Sejumlah Desa di Buru Maluku Dilanda Banjir, Ratusan Warga Mengungsi

Ilustrasi Penampakan banjir di Dayeuhkolot, Kabupaten Bandung/ Tribun Jabar

MALUKU – Banjir membuat ratusan warga pada sejumlah desa di Kecamatan Fena Leisela dan Kecamatan Lolongguba, Kabupaten Buru, Maluku mengungsi sejak Kamis (16/9/2021).

Plt Kepala Pusat Data, Informasi dan Komunikasi Kebencanaan BNPB, Abdul Muhari mengatakan berdasarkan laporan Sekda Kabupaten Buru, sejumlah infrastruktur menalami kerusakan akibat luapan banjir dan ratusan rumah penduduk terendam banjir.

Banjir mengakibatkan satu jembatan penghubung antardua desa rusak berat di wilayah Kabupaten Buru.

Sejauh ini Badan Penanggulangan Bencana Daerah (BPBD) dan Dinas terkait di Kabupaten Buru telah melakukan pengecekan kerusakan dan mengupayakan perbaikan darurat. Peristiwa banjir terjadi pada Kamis sore (16/9), sekitar pukul 17.00 WIT.

Seusai banjir tersebut, Sekda Kabupaten Buru segera meminta BPBD serta Dinas Pekerjaan Umum dan Perumahan Rakyat Buru untuk melakukan perbaikan jembatan.

Infrastruktur penting yang mengalami rusak berat tersebut merupakan penghubung antara Desa Waelana dan Desa Persiapan Silewa.

Hujan dengan intensitas tinggi memicu meluapnya debit air Sungai Waegeren serta arus sungai yang deras. Berdasarkan kaji cepat, BPBD Kabupaten Buru merekomendasikan untuk melakukan normalisasi sungai ini.

Banjir dengan ketinggian muka air mencapai 70 cm itu melanda lima desa yang tersebar di dua kecamatan, yaitu di Kecamatan Fena Leisela dan Lolong Guba.
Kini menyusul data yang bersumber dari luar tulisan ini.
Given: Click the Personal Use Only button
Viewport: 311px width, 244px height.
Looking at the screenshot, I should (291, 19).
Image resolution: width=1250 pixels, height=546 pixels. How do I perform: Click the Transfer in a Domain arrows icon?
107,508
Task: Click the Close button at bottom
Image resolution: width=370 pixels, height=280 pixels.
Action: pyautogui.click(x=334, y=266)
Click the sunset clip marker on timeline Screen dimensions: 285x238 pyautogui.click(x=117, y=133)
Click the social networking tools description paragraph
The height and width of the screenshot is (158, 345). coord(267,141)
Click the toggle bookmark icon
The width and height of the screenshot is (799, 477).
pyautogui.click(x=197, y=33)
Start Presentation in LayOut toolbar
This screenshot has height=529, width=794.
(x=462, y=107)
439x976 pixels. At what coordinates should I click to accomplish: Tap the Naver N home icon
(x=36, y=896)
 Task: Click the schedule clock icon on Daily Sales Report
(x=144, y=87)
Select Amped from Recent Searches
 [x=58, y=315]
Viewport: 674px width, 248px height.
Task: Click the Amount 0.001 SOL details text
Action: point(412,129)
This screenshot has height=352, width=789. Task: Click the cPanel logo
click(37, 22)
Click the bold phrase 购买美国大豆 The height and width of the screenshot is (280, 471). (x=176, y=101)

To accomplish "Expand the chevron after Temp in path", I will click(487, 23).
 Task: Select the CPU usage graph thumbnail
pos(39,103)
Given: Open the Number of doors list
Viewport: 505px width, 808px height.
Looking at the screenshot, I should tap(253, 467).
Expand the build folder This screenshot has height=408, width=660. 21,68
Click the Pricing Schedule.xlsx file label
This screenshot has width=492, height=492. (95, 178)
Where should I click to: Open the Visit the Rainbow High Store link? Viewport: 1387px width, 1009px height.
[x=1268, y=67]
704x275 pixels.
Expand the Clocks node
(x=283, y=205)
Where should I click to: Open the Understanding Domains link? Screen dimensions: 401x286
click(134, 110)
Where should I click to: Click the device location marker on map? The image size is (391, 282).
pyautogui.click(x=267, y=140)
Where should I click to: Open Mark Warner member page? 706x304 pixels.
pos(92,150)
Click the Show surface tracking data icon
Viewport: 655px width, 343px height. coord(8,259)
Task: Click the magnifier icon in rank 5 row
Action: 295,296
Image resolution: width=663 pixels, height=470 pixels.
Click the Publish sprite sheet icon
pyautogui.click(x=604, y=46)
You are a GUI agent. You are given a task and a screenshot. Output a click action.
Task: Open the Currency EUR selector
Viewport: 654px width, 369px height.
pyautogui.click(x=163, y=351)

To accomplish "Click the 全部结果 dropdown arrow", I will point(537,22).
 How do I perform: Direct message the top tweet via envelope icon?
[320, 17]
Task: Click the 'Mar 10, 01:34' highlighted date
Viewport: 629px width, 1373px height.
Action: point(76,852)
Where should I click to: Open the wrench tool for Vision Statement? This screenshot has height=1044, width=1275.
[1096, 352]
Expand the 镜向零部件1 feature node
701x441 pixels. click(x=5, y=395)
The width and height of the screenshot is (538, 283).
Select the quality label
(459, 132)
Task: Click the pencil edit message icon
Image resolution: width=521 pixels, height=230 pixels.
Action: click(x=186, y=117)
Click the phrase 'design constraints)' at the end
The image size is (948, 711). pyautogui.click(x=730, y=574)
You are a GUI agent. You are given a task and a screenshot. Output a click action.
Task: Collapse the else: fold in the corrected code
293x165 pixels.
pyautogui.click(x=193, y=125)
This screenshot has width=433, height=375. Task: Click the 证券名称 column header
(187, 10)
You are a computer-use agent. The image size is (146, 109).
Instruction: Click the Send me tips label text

Kelima desa tersebut antara lain Desa Waelana Lana, Persiapan Silewa dan Wamlana Baru di Kecamatan Fena Leisela, serta Desa Waegeren dan Waibolen di Kecamatan Lolongguba.

Dlansir Antara, BPBD melaporkan sebanyak 237 KK mengungsi ke tempat aman, seperti balai kantor desa Wamlana dan musola setempat.

Petugas BPBD membantu warga mengungsi dengan perahu karet menuju titik aman.

Disamping berdampak pada warga, banjir juga merendam 364 unit rumah, pipa saluran air rusak dan merendam 6 kendaraan warga. Pihaknya masih melakukan pemutakhiran data di lapangan.

Pemerintah daerah melalui BPBD Kabupaten Buru telah melakukan koordinasi dengan perangkat desa setempat maupun babinsa dan babinkamtibmas di Kecamatan Fena Leisela dan Lolong Guba.

Selain berkoordinasi, BPBD Kabupaten Buru telah menyalurkan bantuan logistik berupa beras 500 kg dan mie instan 50 dos ke warga terdampak di Desa Waelana Lana dan Persiapan Silewa.